# Klein cl150



## 211023 (Apr 22, 2021)

What do you guys think of this tool. Any other recommendations on clamp on that isn't fairly expensive but works would be appreciated. I already have the volt meter 117.


----------



## MechanicalDVR (Dec 29, 2007)

When it comes to safety equipment and meters I never go cheap or bargain basement. While I'm a fan of Klein tools that doesn't spill over to their rebranded cheap homeowner level meters.

If you want a flexible clamp just buy one from Fluke that plugs into your meter.

Fluke - FLUKE-I2500-10 I2500-10 IFlex Flexible Current Probe, 2500A Current, 0.1A Resolution, 10" Size: Amazon.com: Industrial & Scientific


----------



## 211023 (Apr 22, 2021)

MechanicalDVR said:


> When it comes to safety equipment and meters I never go cheap or bargain basement. While I'm a fan of Klein tools that doesn't spill over to their rebranded cheap homeowner level meters.

(Records from a dataset)
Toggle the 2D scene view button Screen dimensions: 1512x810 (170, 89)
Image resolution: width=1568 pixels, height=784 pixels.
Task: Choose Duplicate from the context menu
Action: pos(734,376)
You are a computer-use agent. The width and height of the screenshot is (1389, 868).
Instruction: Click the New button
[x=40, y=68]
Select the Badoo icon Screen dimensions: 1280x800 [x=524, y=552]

What this exercise asks:
1. Duplicate the part of the Klein CL150 thread that begins at the words "# Klein cl150" and ends after the words "volt meter 117.".
2. Please write the next part of the Klein CL150 thread, picking up right after its last line.
This material has no connection to the Klein CL150 thread.

Exercise responses:
1.
# Klein cl150



## 211023 (Apr 22, 2021)

What do you guys think of this tool. Any other recommendations on clamp on that isn't fairly expensive but works would be appreciated. I already have the volt meter 117.

2.
> 
> If you want a flexible clamp just buy one from Fluke that plugs into your meter.
> 
> Fluke - FLUKE-I2500-10 I2500-10 IFlex Flexible Current Probe, 2500A Current, 0.1A Resolution, 10" Size: Amazon.com: Industrial & Scientific


Thanks, If I'm correct, the 117 will not be able to use the iflex and I would need another meter.


----------



## MechanicalDVR (Dec 29, 2007)

Kwchrisv said:


> Thanks, If I'm correct, the 117 will not be able to use the iflex and I would need another meter.


Stick with Fluke, you'll never regret it.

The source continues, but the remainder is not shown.